The penny drops (actually there is an avalanche of pennies shattering my beautiful world of delusion).
I found it difficult to write the first part of this installment without swearing. To add an air of authenticity to my voice, please feel free to add a smattering of the worst curses you can think of to the following paragraph.
In the last few weeks, I hit the point where everything was just too much effort. Time was squeezed by a whole lot of circumstances (some unforeseen/ some due to my own unfounded optimism about what I can achieve in a given period of time). I did my training, mostly hating it. Running all the time can be really boring!! I was hobbling around on achy legs, feeling less fit than when I started this whole enterprise. Surely after all of this effort, I should be springing about on my new jet-powered legs, speeding up hills (what hills?) with a grin on my face, a blazing red aura of invincibility surrounding me?
Everybody goes through times when it all seems impossible and it can be so easy to get wrapped up in negative feelings.
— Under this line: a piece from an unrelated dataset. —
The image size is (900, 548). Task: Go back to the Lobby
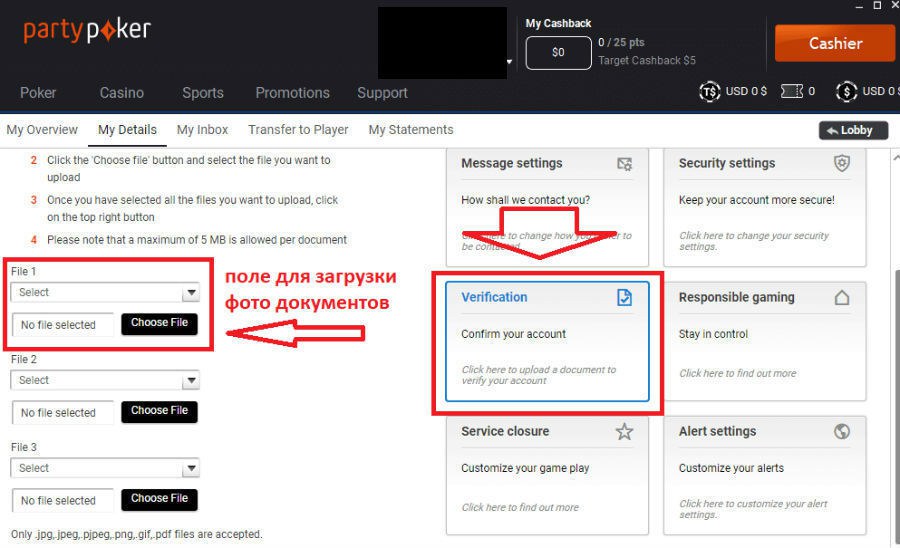(852, 130)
The harder the training gets, the more any weaknesses and imbalances in your body are exposed and the more keenly you experience the outcome of all of the lifestyle choices you make. You are on a steep learning curve and oh my god it feels like crap, but this is the part where you get stronger if you persevere.
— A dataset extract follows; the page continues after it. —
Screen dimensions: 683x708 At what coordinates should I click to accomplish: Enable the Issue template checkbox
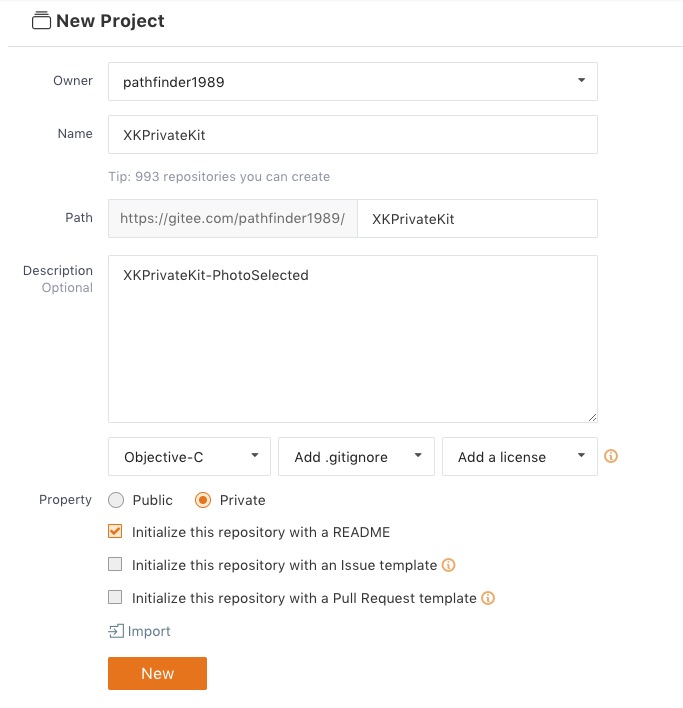tap(115, 565)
There is only one course of action at these times and that is to breathe and keep putting one foot in front of the other (literally and metaphorically). Think about what is possible in your circumstances and find your own way through. Here is mine:
So a bit of perseverance, some pep talks from Kerry and my lovely running pals, and a massive blow-out of a weekend later, this is not the tale of woe that it was shaping up to be. I will never do this thing like a pro, but I will do it one way or another and on my own terms. I am, once again, the Don Quixote of the ultra world.